### [WORK REQUEST]
Copy each of the following records word for word, leaving every line as it is.

::::

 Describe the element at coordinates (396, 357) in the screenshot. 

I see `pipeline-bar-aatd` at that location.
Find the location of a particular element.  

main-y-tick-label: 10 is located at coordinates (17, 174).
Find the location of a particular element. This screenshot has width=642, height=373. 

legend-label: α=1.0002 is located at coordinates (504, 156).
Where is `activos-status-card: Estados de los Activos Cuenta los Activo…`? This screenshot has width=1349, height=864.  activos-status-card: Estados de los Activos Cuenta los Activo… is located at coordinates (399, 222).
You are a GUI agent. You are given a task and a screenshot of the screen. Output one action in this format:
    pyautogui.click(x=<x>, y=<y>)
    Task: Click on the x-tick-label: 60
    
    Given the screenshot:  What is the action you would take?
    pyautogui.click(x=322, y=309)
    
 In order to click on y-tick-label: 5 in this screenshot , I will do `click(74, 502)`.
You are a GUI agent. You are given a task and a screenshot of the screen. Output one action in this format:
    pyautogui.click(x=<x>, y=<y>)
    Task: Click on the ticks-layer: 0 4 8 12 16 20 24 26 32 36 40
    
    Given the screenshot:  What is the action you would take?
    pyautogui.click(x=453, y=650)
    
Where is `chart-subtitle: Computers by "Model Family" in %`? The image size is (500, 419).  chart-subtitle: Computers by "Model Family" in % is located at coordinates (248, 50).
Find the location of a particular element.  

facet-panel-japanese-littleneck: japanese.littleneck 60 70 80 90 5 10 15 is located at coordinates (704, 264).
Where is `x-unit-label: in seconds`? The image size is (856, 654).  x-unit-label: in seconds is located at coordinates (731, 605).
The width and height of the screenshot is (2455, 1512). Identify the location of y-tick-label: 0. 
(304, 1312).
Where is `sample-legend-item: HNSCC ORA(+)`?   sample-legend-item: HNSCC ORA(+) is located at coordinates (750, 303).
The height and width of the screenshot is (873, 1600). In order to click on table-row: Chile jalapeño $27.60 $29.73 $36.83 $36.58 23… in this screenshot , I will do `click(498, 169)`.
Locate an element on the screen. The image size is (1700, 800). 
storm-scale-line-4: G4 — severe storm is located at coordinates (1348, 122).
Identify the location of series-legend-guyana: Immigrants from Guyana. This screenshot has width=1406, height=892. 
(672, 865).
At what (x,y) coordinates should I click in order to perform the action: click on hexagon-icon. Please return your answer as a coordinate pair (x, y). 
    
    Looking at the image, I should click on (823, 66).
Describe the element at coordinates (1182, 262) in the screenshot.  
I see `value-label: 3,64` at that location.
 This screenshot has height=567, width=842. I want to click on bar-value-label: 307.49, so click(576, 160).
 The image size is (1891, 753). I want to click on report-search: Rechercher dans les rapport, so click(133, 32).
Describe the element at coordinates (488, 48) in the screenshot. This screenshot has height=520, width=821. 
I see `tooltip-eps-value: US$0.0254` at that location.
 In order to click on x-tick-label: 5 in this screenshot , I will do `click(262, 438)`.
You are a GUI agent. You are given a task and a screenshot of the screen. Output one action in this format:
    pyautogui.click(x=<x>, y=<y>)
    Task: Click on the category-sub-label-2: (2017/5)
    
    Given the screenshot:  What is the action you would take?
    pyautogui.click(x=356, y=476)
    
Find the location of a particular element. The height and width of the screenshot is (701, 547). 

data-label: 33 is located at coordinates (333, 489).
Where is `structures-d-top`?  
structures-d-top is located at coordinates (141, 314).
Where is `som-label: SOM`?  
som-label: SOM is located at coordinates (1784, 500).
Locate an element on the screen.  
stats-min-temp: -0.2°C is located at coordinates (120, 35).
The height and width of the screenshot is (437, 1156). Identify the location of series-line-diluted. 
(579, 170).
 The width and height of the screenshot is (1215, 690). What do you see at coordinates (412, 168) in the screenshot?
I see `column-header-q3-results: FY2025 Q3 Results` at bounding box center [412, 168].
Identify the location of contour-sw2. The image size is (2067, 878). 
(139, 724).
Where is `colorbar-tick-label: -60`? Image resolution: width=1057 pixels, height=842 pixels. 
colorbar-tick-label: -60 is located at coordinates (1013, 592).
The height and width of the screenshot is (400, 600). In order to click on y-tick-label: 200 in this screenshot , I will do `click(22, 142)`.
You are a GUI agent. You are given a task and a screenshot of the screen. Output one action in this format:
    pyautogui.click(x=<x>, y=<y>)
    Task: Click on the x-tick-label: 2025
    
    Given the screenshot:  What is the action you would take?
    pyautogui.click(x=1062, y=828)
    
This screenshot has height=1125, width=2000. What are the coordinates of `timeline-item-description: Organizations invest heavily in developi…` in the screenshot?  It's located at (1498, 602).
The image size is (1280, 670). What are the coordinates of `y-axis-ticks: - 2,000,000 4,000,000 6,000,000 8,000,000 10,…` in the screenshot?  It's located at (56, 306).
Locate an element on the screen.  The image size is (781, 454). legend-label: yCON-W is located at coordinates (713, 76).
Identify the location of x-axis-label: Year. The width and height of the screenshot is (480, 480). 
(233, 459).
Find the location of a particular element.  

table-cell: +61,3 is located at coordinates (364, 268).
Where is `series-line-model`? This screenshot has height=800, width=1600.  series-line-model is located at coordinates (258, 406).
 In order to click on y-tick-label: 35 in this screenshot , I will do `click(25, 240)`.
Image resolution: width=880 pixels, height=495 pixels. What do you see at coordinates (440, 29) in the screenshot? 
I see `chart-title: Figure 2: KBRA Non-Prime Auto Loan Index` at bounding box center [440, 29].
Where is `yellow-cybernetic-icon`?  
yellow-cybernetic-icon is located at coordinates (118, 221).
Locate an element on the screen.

::::

### [FINISHED EXERCISE]
 Describe the element at coordinates (396, 357) in the screenshot. 

I see `pipeline-bar-aatd` at that location.
Find the location of a particular element.  

main-y-tick-label: 10 is located at coordinates (17, 174).
Find the location of a particular element. This screenshot has width=642, height=373. 

legend-label: α=1.0002 is located at coordinates (504, 156).
Where is `activos-status-card: Estados de los Activos Cuenta los Activo…`? This screenshot has width=1349, height=864.  activos-status-card: Estados de los Activos Cuenta los Activo… is located at coordinates (399, 222).
You are a GUI agent. You are given a task and a screenshot of the screen. Output one action in this format:
    pyautogui.click(x=<x>, y=<y>)
    Task: Click on the x-tick-label: 60
    
    Given the screenshot:  What is the action you would take?
    pyautogui.click(x=322, y=309)
    
 In order to click on y-tick-label: 5 in this screenshot , I will do `click(74, 502)`.
You are a GUI agent. You are given a task and a screenshot of the screen. Output one action in this format:
    pyautogui.click(x=<x>, y=<y>)
    Task: Click on the ticks-layer: 0 4 8 12 16 20 24 26 32 36 40
    
    Given the screenshot:  What is the action you would take?
    pyautogui.click(x=453, y=650)
    
Where is `chart-subtitle: Computers by "Model Family" in %`? The image size is (500, 419).  chart-subtitle: Computers by "Model Family" in % is located at coordinates (248, 50).
Find the location of a particular element.  

facet-panel-japanese-littleneck: japanese.littleneck 60 70 80 90 5 10 15 is located at coordinates (704, 264).
Where is `x-unit-label: in seconds`? The image size is (856, 654).  x-unit-label: in seconds is located at coordinates (731, 605).
The width and height of the screenshot is (2455, 1512). Identify the location of y-tick-label: 0. 
(304, 1312).
Where is `sample-legend-item: HNSCC ORA(+)`?   sample-legend-item: HNSCC ORA(+) is located at coordinates (750, 303).
The height and width of the screenshot is (873, 1600). In order to click on table-row: Chile jalapeño $27.60 $29.73 $36.83 $36.58 23… in this screenshot , I will do `click(498, 169)`.
Locate an element on the screen. The image size is (1700, 800). 
storm-scale-line-4: G4 — severe storm is located at coordinates (1348, 122).
Identify the location of series-legend-guyana: Immigrants from Guyana. This screenshot has width=1406, height=892. 
(672, 865).
At what (x,y) coordinates should I click in order to perform the action: click on hexagon-icon. Please return your answer as a coordinate pair (x, y). 
    
    Looking at the image, I should click on (823, 66).
Describe the element at coordinates (1182, 262) in the screenshot.  
I see `value-label: 3,64` at that location.
 This screenshot has height=567, width=842. I want to click on bar-value-label: 307.49, so click(576, 160).
 The image size is (1891, 753). I want to click on report-search: Rechercher dans les rapport, so click(133, 32).
Describe the element at coordinates (488, 48) in the screenshot. This screenshot has height=520, width=821. 
I see `tooltip-eps-value: US$0.0254` at that location.
 In order to click on x-tick-label: 5 in this screenshot , I will do `click(262, 438)`.
You are a GUI agent. You are given a task and a screenshot of the screen. Output one action in this format:
    pyautogui.click(x=<x>, y=<y>)
    Task: Click on the category-sub-label-2: (2017/5)
    
    Given the screenshot:  What is the action you would take?
    pyautogui.click(x=356, y=476)
    
Find the location of a particular element. The height and width of the screenshot is (701, 547). 

data-label: 33 is located at coordinates (333, 489).
Where is `structures-d-top`?  
structures-d-top is located at coordinates (141, 314).
Where is `som-label: SOM`?  
som-label: SOM is located at coordinates (1784, 500).
Locate an element on the screen.  
stats-min-temp: -0.2°C is located at coordinates (120, 35).
The height and width of the screenshot is (437, 1156). Identify the location of series-line-diluted. 
(579, 170).
 The width and height of the screenshot is (1215, 690). What do you see at coordinates (412, 168) in the screenshot?
I see `column-header-q3-results: FY2025 Q3 Results` at bounding box center [412, 168].
Identify the location of contour-sw2. The image size is (2067, 878). 
(139, 724).
Where is `colorbar-tick-label: -60`? Image resolution: width=1057 pixels, height=842 pixels. 
colorbar-tick-label: -60 is located at coordinates (1013, 592).
The height and width of the screenshot is (400, 600). In order to click on y-tick-label: 200 in this screenshot , I will do `click(22, 142)`.
You are a GUI agent. You are given a task and a screenshot of the screen. Output one action in this format:
    pyautogui.click(x=<x>, y=<y>)
    Task: Click on the x-tick-label: 2025
    
    Given the screenshot:  What is the action you would take?
    pyautogui.click(x=1062, y=828)
    
This screenshot has height=1125, width=2000. What are the coordinates of `timeline-item-description: Organizations invest heavily in developi…` in the screenshot?  It's located at (1498, 602).
The image size is (1280, 670). What are the coordinates of `y-axis-ticks: - 2,000,000 4,000,000 6,000,000 8,000,000 10,…` in the screenshot?  It's located at (56, 306).
Locate an element on the screen.  The image size is (781, 454). legend-label: yCON-W is located at coordinates (713, 76).
Identify the location of x-axis-label: Year. The width and height of the screenshot is (480, 480). 
(233, 459).
Find the location of a particular element.  

table-cell: +61,3 is located at coordinates (364, 268).
Where is `series-line-model`? This screenshot has height=800, width=1600.  series-line-model is located at coordinates (258, 406).
 In order to click on y-tick-label: 35 in this screenshot , I will do `click(25, 240)`.
Image resolution: width=880 pixels, height=495 pixels. What do you see at coordinates (440, 29) in the screenshot? 
I see `chart-title: Figure 2: KBRA Non-Prime Auto Loan Index` at bounding box center [440, 29].
Where is `yellow-cybernetic-icon`?  
yellow-cybernetic-icon is located at coordinates (118, 221).
Locate an element on the screen.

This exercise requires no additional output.